Y mientras salía por la ruidosa puerta de la cárcel. Sintió que alguien lo seguía, de repente sintió que una fuerza extraña tenía dominio sobre él. Y mientras se trasladaba a sí mismo a la segunda cárcel que conformaba su vida. Sintió que la libertad se desprendía de su cuerpo, que el aire se hacía imposible y que… estando dentro nada lo salvaría de la muerte.

Antes de entrar lo pensó varias veces, porque sabía que estando dentro solo era otro recluso igual a todos, el cual tendría que cambiar de celda cada dos horas y que por órdenes judiciales estaba en el derecho de tener una libertad a medias de treinta minutos, minutos que se volvían un infierno. Porque estando solo en aras de libertad entraba en contradicciones, ya que sentía que esos minutos de libertad lo hacían imaginar cosas peores de las que le estaban viviendo y también cosas que jamás pasarían, como por ejemplo; la libertad absoluta por la cual había luchado silenciosamente toda su vida, dejar de sentirse prisionero y no sentirse el recluso inútil al cual los guardias atemorizaban con ferocidad.

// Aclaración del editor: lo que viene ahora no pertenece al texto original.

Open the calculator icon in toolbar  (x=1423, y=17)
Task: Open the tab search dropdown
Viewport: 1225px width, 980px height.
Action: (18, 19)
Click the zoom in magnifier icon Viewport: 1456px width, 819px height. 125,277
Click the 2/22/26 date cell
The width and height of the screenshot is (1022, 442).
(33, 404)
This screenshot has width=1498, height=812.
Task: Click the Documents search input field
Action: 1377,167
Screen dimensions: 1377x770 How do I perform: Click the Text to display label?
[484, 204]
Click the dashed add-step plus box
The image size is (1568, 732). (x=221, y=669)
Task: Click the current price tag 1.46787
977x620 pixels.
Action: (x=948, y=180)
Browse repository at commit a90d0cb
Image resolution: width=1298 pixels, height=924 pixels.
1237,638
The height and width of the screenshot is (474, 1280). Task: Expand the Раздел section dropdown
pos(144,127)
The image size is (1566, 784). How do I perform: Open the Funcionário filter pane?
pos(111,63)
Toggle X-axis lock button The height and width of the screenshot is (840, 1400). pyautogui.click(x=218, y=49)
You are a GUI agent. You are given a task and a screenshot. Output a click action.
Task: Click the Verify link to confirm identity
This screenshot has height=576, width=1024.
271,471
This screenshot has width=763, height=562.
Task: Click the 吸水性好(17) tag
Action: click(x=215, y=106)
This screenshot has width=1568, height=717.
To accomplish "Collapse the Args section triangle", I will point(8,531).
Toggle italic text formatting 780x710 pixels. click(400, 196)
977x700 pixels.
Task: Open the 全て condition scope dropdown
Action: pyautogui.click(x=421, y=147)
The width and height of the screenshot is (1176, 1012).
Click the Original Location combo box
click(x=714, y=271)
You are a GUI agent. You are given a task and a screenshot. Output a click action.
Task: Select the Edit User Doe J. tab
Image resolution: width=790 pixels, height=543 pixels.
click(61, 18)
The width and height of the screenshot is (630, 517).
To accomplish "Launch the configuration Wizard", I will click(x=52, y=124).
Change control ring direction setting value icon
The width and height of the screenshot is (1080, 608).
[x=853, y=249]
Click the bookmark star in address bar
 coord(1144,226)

Y siempre, siempre que esos treinta minutos de libertad estaban a punto de terminar le daba un bofetón a sus ideas y sueños porque temía por llegar tarde a la celda a la que por obligación debía entrar. Y siempre, siempre se despedía de su puesto solitario pensando por última vez: “Nada, nada me puede condenar y atemorizar más que mis propios pensamientos” y así lo repitió por años hasta envejecer.